Scraping Wikipedia for coordinate information generates a rich, out-of-the-box data set that would otherwise take years to produce.
At Placemarkt, I’m working to make it easier to organize and discover places in your community. We’re sort of a paired-down throwback to Gowalla (if you’ve got a good memory) or Foursquare where focus is on creating and organizing locations, as well as routes, in a way that protects your personal information. Your data isn’t sold or used for anything at all. Instead, you pay an annual fee.
As the site has grown, I’ve been looking at way to provide users more information about their communities. We use OpenCage for forward and reverse geocoding and Thunderforest for our map tiles. As both are powered by OpenStreetMap data, we figured the open source world would be a great place to look in our search to build a richer, more textured map. Enter Wikipedia.
When the subject of a Wikipedia article pertains to a geographic location that can be represented by the coordinate system, that article will often display a map, or at the very least, lat/lng coordinates. The Wikipedia template language represents these coordinates as follows:
Given Wikipedia’s 6 million plus articles, this represents a treasure trove of interesting information and, luckily, Wikipedia’s commitment to the open source community means that they make all of their data available for download.

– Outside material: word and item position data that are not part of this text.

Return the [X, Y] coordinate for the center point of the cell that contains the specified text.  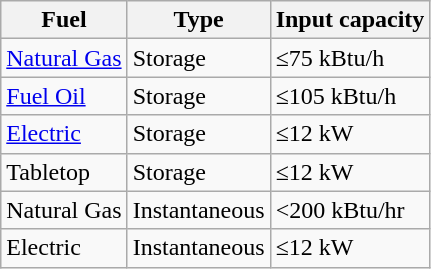
Input capacity [350, 20]
Fuel [64, 20]
<200 kBtu/hr [350, 210]
Type [198, 20]
Fuel Oil [64, 96]
≤105 kBtu/h [350, 96]
≤75 kBtu/h [350, 58]
Tabletop [64, 172]
Scan for the cell matching the given text and deliver its [X, Y] coordinate at center. 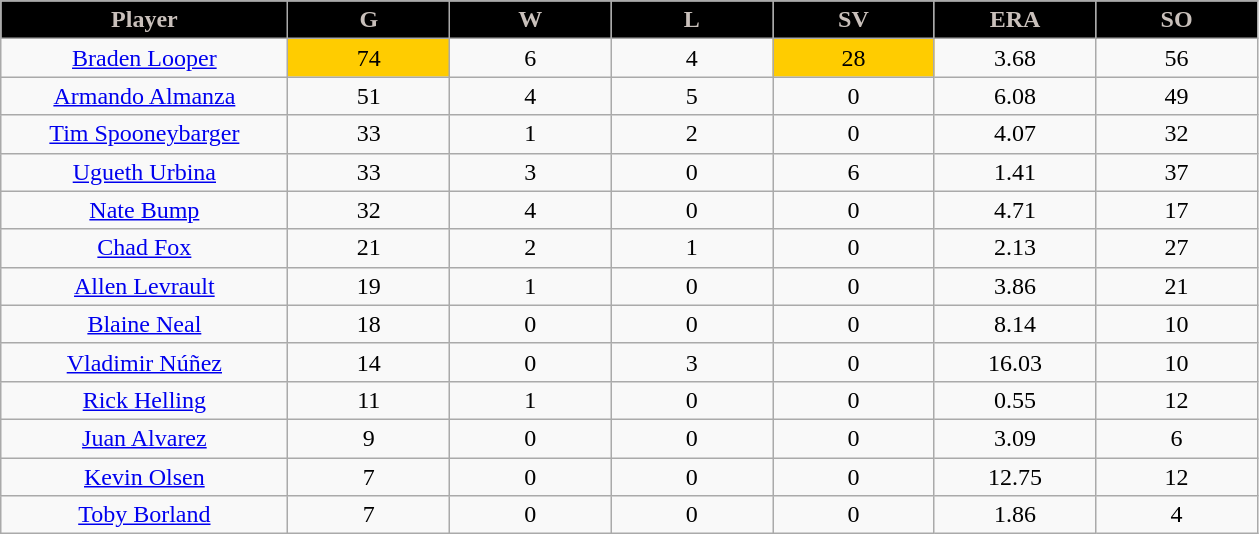
12.75 [1015, 477]
Rick Helling [144, 400]
Juan Alvarez [144, 438]
6.08 [1015, 96]
74 [369, 58]
3.86 [1015, 286]
4.71 [1015, 210]
Toby Borland [144, 515]
4.07 [1015, 134]
Chad Fox [144, 248]
SO [1177, 20]
2.13 [1015, 248]
11 [369, 400]
19 [369, 286]
5 [692, 96]
17 [1177, 210]
27 [1177, 248]
Ugueth Urbina [144, 172]
Nate Bump [144, 210]
1.86 [1015, 515]
L [692, 20]
16.03 [1015, 362]
Armando Almanza [144, 96]
Allen Levrault [144, 286]
Tim Spooneybarger [144, 134]
49 [1177, 96]
28 [854, 58]
1.41 [1015, 172]
0.55 [1015, 400]
SV [854, 20]
8.14 [1015, 324]
G [369, 20]
56 [1177, 58]
9 [369, 438]
3.68 [1015, 58]
Braden Looper [144, 58]
18 [369, 324]
Blaine Neal [144, 324]
Kevin Olsen [144, 477]
ERA [1015, 20]
Vladimir Núñez [144, 362]
W [531, 20]
37 [1177, 172]
Player [144, 20]
51 [369, 96]
14 [369, 362]
3.09 [1015, 438]
Capture the cell that displays the provided text and extract its [x, y] central coordinate. 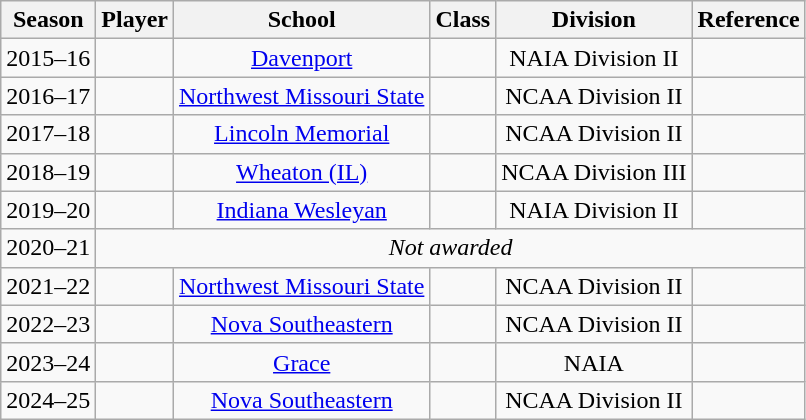
2019–20 [48, 210]
Not awarded [450, 248]
2020–21 [48, 248]
2016–17 [48, 96]
2023–24 [48, 362]
2017–18 [48, 134]
Grace [302, 362]
2018–19 [48, 172]
2022–23 [48, 324]
NAIA [594, 362]
Division [594, 20]
2015–16 [48, 58]
Indiana Wesleyan [302, 210]
Season [48, 20]
Davenport [302, 58]
Reference [748, 20]
Wheaton (IL) [302, 172]
Player [135, 20]
2024–25 [48, 400]
Class [463, 20]
NCAA Division III [594, 172]
2021–22 [48, 286]
Lincoln Memorial [302, 134]
School [302, 20]
For the text-containing cell, return its midpoint in (x, y) coordinate format. 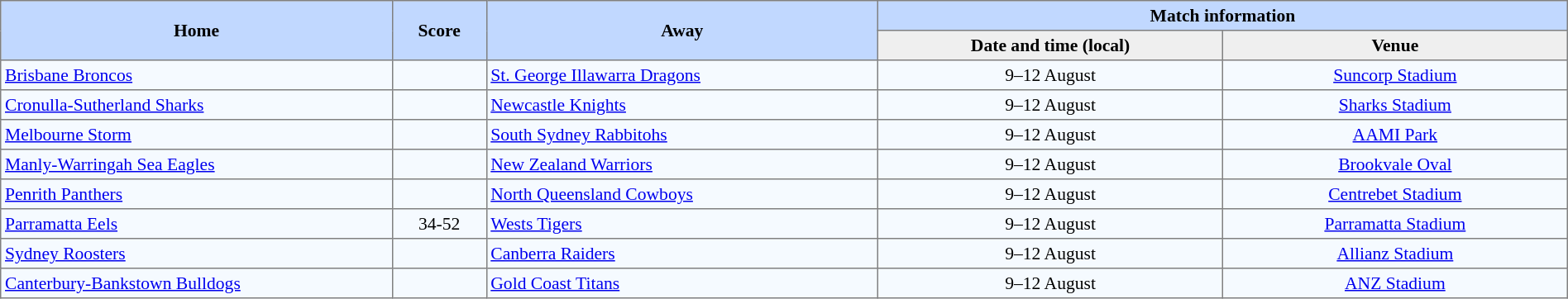
Sydney Roosters (197, 254)
Allianz Stadium (1394, 254)
AAMI Park (1394, 135)
Parramatta Stadium (1394, 224)
Date and time (local) (1050, 45)
Brookvale Oval (1394, 165)
Cronulla-Sutherland Sharks (197, 105)
Canberra Raiders (682, 254)
New Zealand Warriors (682, 165)
Centrebet Stadium (1394, 194)
Parramatta Eels (197, 224)
Canterbury-Bankstown Bulldogs (197, 284)
Melbourne Storm (197, 135)
Home (197, 31)
Sharks Stadium (1394, 105)
South Sydney Rabbitohs (682, 135)
North Queensland Cowboys (682, 194)
Score (439, 31)
34-52 (439, 224)
Newcastle Knights (682, 105)
Manly-Warringah Sea Eagles (197, 165)
Wests Tigers (682, 224)
Away (682, 31)
St. George Illawarra Dragons (682, 75)
Gold Coast Titans (682, 284)
Suncorp Stadium (1394, 75)
ANZ Stadium (1394, 284)
Match information (1223, 16)
Venue (1394, 45)
Brisbane Broncos (197, 75)
Penrith Panthers (197, 194)
Scan for the cell matching the given text and deliver its [X, Y] coordinate at center. 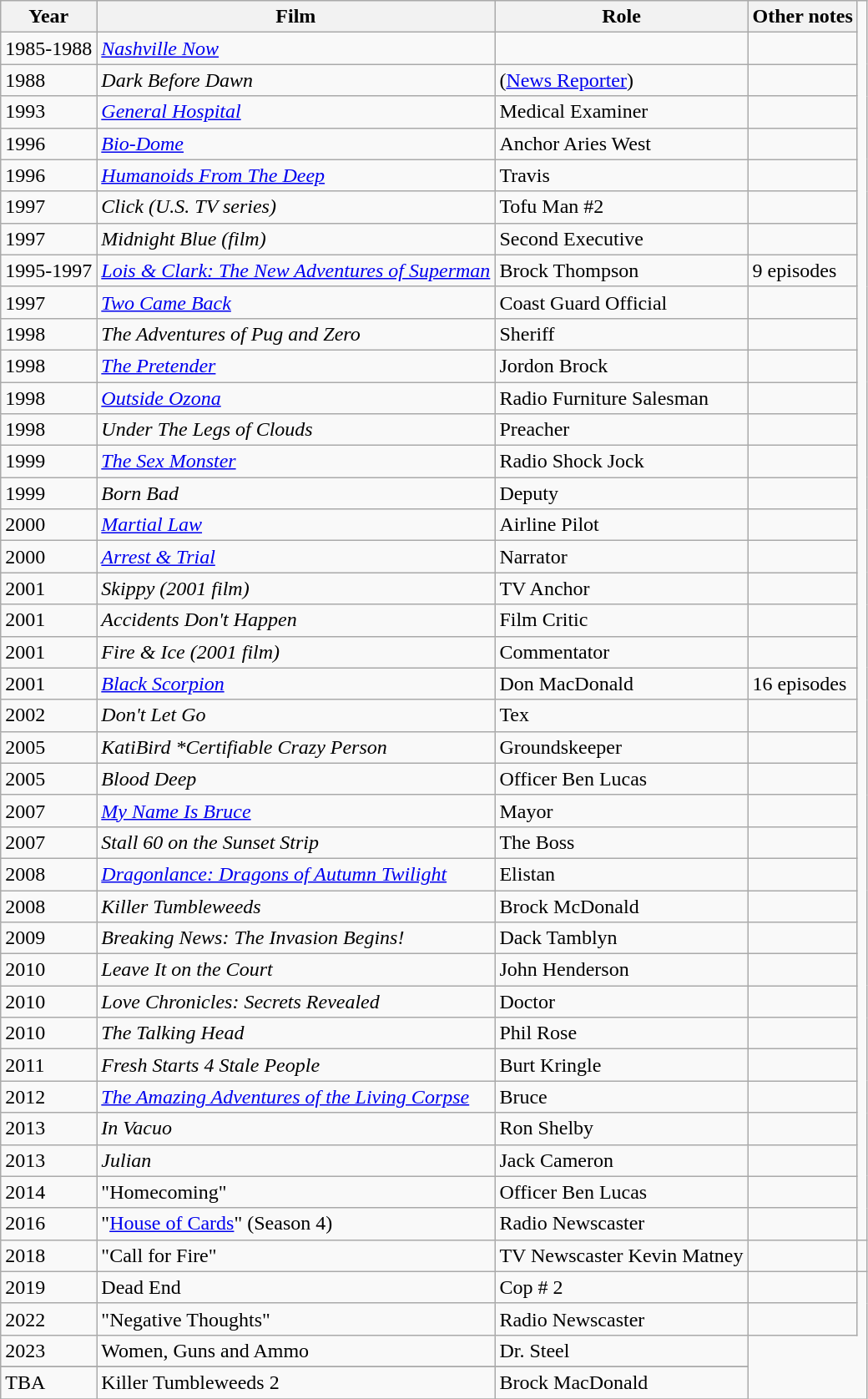
TBA [48, 1382]
Travis [621, 175]
Fire & Ice (2001 film) [295, 652]
Humanoids From The Deep [295, 175]
"House of Cards" (Season 4) [295, 1224]
2009 [48, 938]
Martial Law [295, 525]
Film [295, 17]
Dead End [295, 1287]
Mayor [621, 810]
Lois & Clark: The New Adventures of Superman [295, 270]
Coast Guard Official [621, 302]
Don MacDonald [621, 684]
2022 [48, 1319]
Radio Furniture Salesman [621, 398]
"Homecoming" [295, 1192]
Bruce [621, 1097]
Dr. Steel [621, 1350]
Black Scorpion [295, 684]
(News Reporter) [621, 80]
Role [621, 17]
Tofu Man #2 [621, 207]
Arrest & Trial [295, 557]
TV Anchor [621, 588]
1993 [48, 112]
Dragonlance: Dragons of Autumn Twilight [295, 874]
The Pretender [295, 366]
TV Newscaster Kevin Matney [621, 1255]
2018 [48, 1255]
2023 [48, 1350]
Leave It on the Court [295, 970]
Nashville Now [295, 48]
Skippy (2001 film) [295, 588]
Radio Shock Jock [621, 462]
Fresh Starts 4 Stale People [295, 1065]
My Name Is Bruce [295, 810]
Narrator [621, 557]
Deputy [621, 493]
Film Critic [621, 620]
Phil Rose [621, 1033]
1985-1988 [48, 48]
2002 [48, 715]
Killer Tumbleweeds 2 [295, 1382]
The Talking Head [295, 1033]
The Adventures of Pug and Zero [295, 334]
16 episodes [803, 684]
Dark Before Dawn [295, 80]
Born Bad [295, 493]
"Negative Thoughts" [295, 1319]
KatiBird *Certifiable Crazy Person [295, 747]
Doctor [621, 1002]
Preacher [621, 430]
2012 [48, 1097]
"Call for Fire" [295, 1255]
Outside Ozona [295, 398]
In Vacuo [295, 1128]
Tex [621, 715]
Bio-Dome [295, 144]
The Sex Monster [295, 462]
Burt Kringle [621, 1065]
Ron Shelby [621, 1128]
Killer Tumbleweeds [295, 906]
Midnight Blue (film) [295, 239]
Groundskeeper [621, 747]
Women, Guns and Ammo [295, 1350]
Anchor Aries West [621, 144]
The Amazing Adventures of the Living Corpse [295, 1097]
Jordon Brock [621, 366]
The Boss [621, 842]
Blood Deep [295, 779]
Elistan [621, 874]
Julian [295, 1160]
1988 [48, 80]
Breaking News: The Invasion Begins! [295, 938]
2011 [48, 1065]
Two Came Back [295, 302]
1995-1997 [48, 270]
Stall 60 on the Sunset Strip [295, 842]
Year [48, 17]
Brock Thompson [621, 270]
Love Chronicles: Secrets Revealed [295, 1002]
Accidents Don't Happen [295, 620]
Dack Tamblyn [621, 938]
General Hospital [295, 112]
Don't Let Go [295, 715]
Brock McDonald [621, 906]
Under The Legs of Clouds [295, 430]
2014 [48, 1192]
Click (U.S. TV series) [295, 207]
Other notes [803, 17]
Sheriff [621, 334]
Second Executive [621, 239]
Brock MacDonald [621, 1382]
Airline Pilot [621, 525]
9 episodes [803, 270]
Medical Examiner [621, 112]
2019 [48, 1287]
Jack Cameron [621, 1160]
2016 [48, 1224]
John Henderson [621, 970]
Commentator [621, 652]
Cop # 2 [621, 1287]
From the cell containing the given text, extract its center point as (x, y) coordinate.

Of course it’s not quite as simple as just parsing a Wikipedia provided CSV file with article id, title, and coordinate. Because that doesn’t exist. Instead, we needed to parse the wiki dumps and generate such a file ourselves. To do so we did the following:
Grab the XML Wikipedia data dump and index files
The data dump file encompasses the entirety of English language Wikipedia. The index file contains the byte offset of each article in the data dump.

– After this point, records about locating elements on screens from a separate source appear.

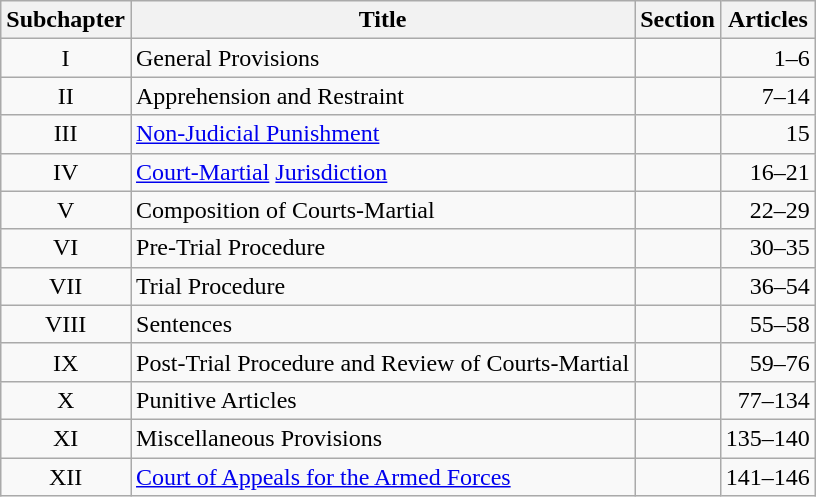
Court-Martial Jurisdiction (382, 172)
30–35 (768, 248)
I (66, 58)
59–76 (768, 362)
Court of Appeals for the Armed Forces (382, 477)
XI (66, 438)
Miscellaneous Provisions (382, 438)
Composition of Courts-Martial (382, 210)
VIII (66, 324)
135–140 (768, 438)
Trial Procedure (382, 286)
Post-Trial Procedure and Review of Courts-Martial (382, 362)
IV (66, 172)
Pre-Trial Procedure (382, 248)
Section (678, 20)
Sentences (382, 324)
Title (382, 20)
X (66, 400)
Apprehension and Restraint (382, 96)
Articles (768, 20)
55–58 (768, 324)
IX (66, 362)
Punitive Articles (382, 400)
1–6 (768, 58)
141–146 (768, 477)
7–14 (768, 96)
V (66, 210)
Non-Judicial Punishment (382, 134)
XII (66, 477)
General Provisions (382, 58)
VII (66, 286)
16–21 (768, 172)
15 (768, 134)
77–134 (768, 400)
36–54 (768, 286)
III (66, 134)
Subchapter (66, 20)
II (66, 96)
22–29 (768, 210)
VI (66, 248)
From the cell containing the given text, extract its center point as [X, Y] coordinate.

Use the index file to decompress portions of the xml file with dd
This allowed us to sequentially inspect the entirety of Wikipedia on a small server by using dd to cut the data dump file into smaller chunks that could be decompressed and processed one at a time.
Parse the output for coordinates using a combination of grep, xmlstarlet, and C
Grabbing each article id, we were able to then use a regex to pull out the coordinate template we then parsed with a small C program. Here’s the Github repo with the the bash script we used to do all of this. Contributions are always welcome!

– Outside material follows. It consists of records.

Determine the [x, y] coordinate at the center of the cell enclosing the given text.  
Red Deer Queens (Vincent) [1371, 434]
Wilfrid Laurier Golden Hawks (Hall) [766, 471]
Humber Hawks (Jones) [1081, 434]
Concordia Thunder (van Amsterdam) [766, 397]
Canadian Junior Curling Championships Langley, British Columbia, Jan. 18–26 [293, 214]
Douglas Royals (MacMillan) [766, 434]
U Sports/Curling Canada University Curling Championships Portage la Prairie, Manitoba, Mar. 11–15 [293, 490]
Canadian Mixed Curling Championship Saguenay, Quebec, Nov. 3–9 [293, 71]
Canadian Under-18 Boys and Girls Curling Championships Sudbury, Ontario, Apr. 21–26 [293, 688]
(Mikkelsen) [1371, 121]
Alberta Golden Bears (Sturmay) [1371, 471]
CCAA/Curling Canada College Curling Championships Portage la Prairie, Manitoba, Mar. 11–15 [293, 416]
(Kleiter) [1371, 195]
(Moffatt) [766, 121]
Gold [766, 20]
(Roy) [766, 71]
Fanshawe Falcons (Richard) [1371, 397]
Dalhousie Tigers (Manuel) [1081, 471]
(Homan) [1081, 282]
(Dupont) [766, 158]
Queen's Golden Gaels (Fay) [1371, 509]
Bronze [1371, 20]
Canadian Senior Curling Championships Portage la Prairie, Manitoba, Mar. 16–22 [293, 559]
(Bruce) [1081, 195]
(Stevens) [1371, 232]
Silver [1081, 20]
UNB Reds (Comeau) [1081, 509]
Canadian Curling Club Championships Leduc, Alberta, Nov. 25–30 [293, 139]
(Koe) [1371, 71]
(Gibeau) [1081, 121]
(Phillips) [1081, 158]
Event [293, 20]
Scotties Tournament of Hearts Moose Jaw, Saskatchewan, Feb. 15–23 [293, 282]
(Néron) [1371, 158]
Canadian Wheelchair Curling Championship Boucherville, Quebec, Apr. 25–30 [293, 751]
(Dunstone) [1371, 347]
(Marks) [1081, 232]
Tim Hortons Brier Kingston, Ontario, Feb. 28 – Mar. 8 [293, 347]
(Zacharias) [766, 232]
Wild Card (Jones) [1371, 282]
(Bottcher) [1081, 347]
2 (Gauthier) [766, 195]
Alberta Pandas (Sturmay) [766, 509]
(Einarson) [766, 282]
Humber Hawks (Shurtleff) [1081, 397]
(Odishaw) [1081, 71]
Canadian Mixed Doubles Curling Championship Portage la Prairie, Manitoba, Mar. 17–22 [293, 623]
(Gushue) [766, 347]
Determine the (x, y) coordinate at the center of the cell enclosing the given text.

In the end, we were able to grab over 400,000 coordinates from the data dump and produce a CSV file with article id, title, and coordinates that looks like this:
63205443|Swift Valley Nature Reserve|52.39405 -1.25831 63205477|Deskie Castle|57.35540 -3.33310 63207626|Llewellyn Glacier|59.08333 -134.08333 63207822|Baghdad (North Gate) War Cemetery|33.35510 44.38620 63207930|Hang Ten Icefield|58.87500 -133.71667 63209775|Vistula Spit canal|54.35556 19.31111 63211601|Fairview Cemetery, Niagara Falls|43.10800 -79.08900 63213750|Man Uk Pin|22.52638 114.18437 63213728|Higashi-Ikebukuro runaway car accident|35.72606 139.71889 63213956|Kinkelenburg Castle|51.88960 5.89617 63214322|Shenzhen Bogang F.C.|22.73208 113.81822 63214383|Scottsdale National Golf Club|33.74878 -111.81502 63214411|Kensington House (academy)|51.50209 -0.18652 63216802|Hercules Powder Plant Disaster|40.87200 -74.63700 63217229|Fiestas patronales de Ponce|18.00000 -66.61667 63218528|Heung Yuen Wai|22.52732 114.19866
Here is a CSV file you can download containing all of Wikipedia’s coordinate information should you not want to run the script I’ve provided. The file will be updated each month to keep up with new Wikipedia contributions.
So, what’s next? First, I’ll be working to turn these Wikipedia coordinates into interactive locations in the Placemarkt site. Next, I’ll be adding trail and hiking-related information. We’ve also been working on an iOS app that should be coming out soon.